═════ Stored data
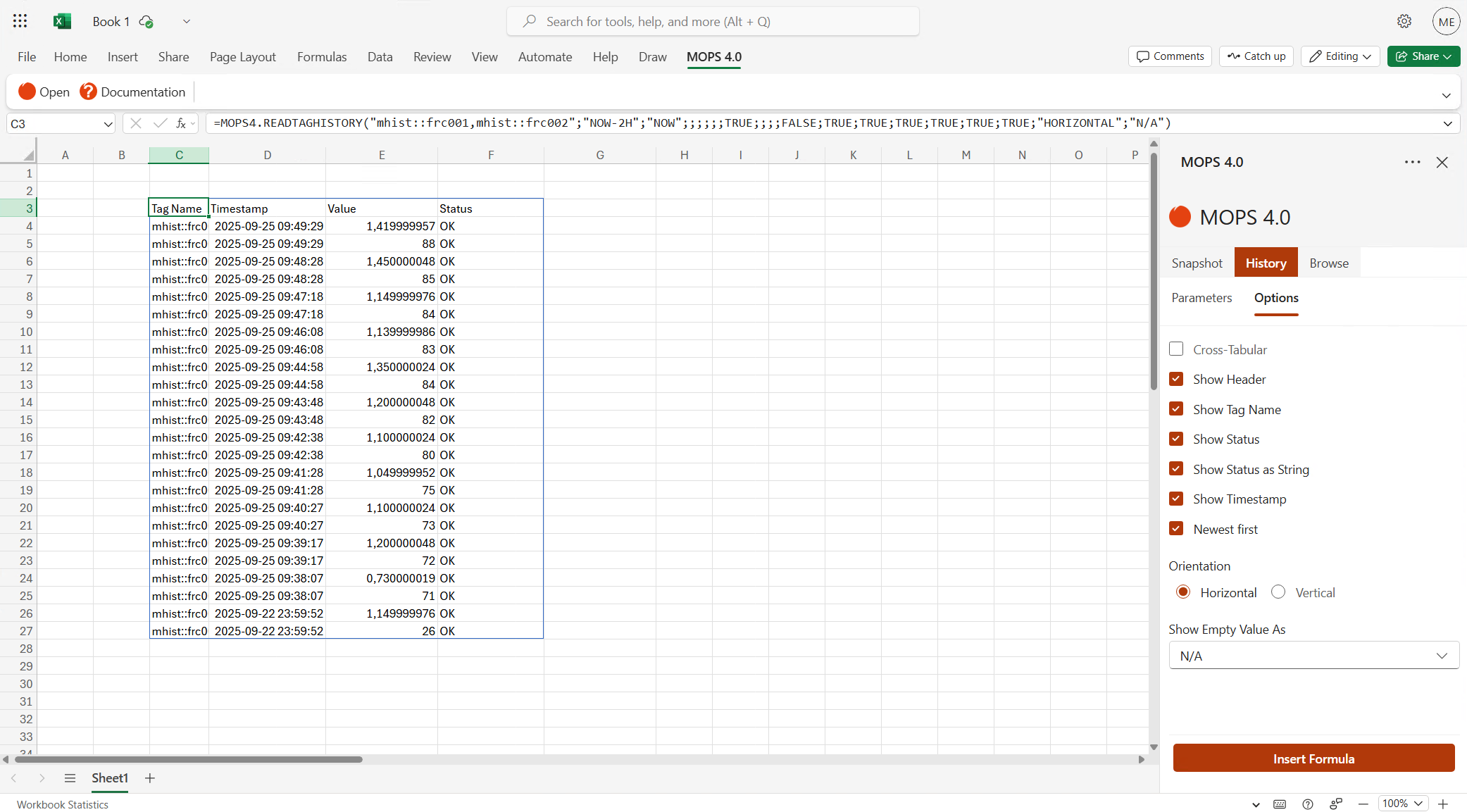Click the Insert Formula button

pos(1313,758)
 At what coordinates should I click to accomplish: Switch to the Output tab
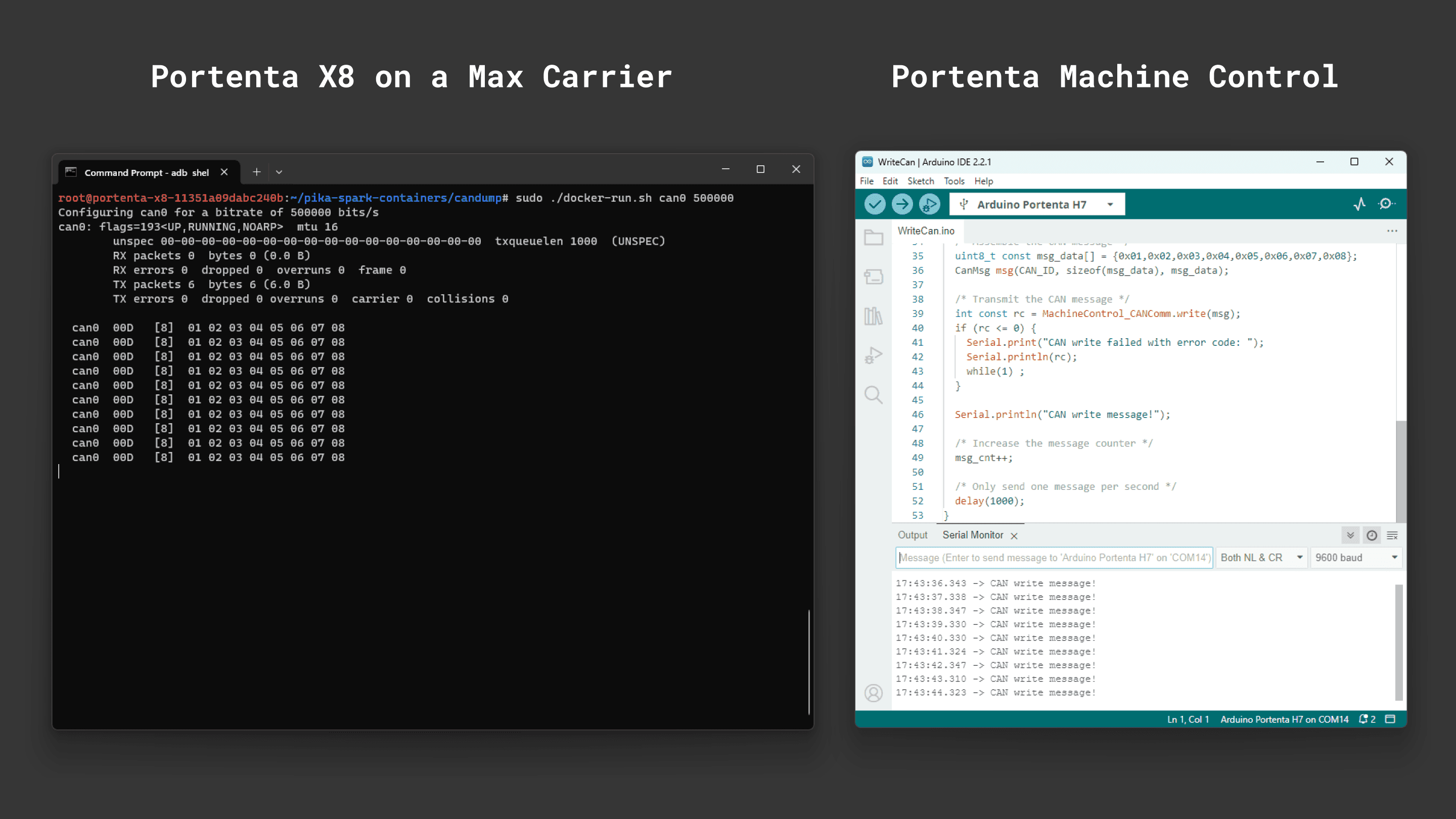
══════════
═════ Stored data
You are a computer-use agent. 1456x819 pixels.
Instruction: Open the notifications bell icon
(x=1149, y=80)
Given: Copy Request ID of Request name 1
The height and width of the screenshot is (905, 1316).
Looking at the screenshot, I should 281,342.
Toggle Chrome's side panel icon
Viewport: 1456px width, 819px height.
══════════
═════ Stored data
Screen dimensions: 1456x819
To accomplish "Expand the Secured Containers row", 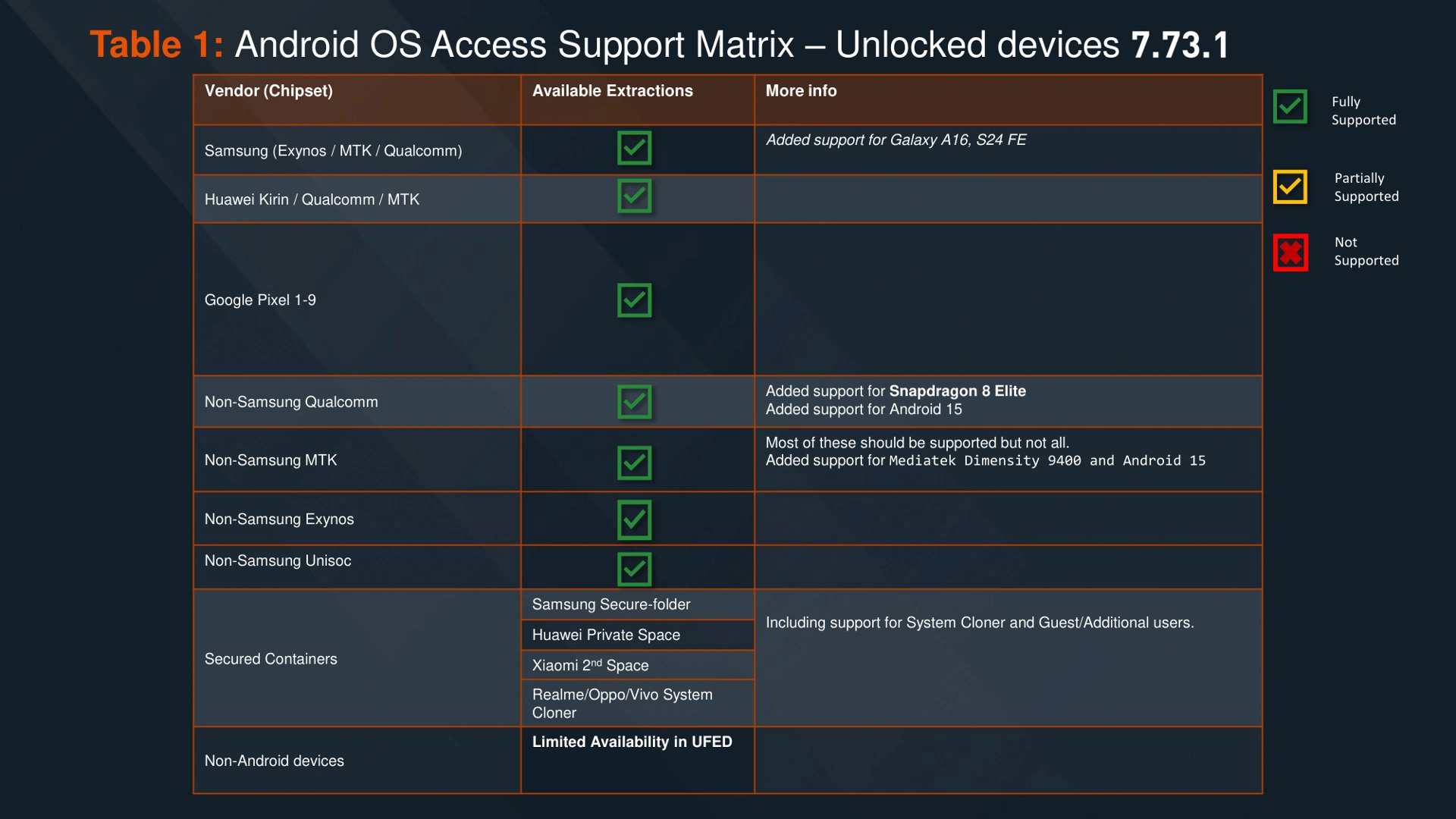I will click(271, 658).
══════════
◆ **To do**
As listed above, the lines from the line with "Given: Copy Request ID of Request name 1" to the line with "Viewport: 1456px width, 819px height." are to be echoed exactly, with both ends included and nothing added.

◆ **Your response**
Given: Copy Request ID of Request name 1
The height and width of the screenshot is (905, 1316).
Looking at the screenshot, I should 281,342.
Toggle Chrome's side panel icon
Viewport: 1456px width, 819px height.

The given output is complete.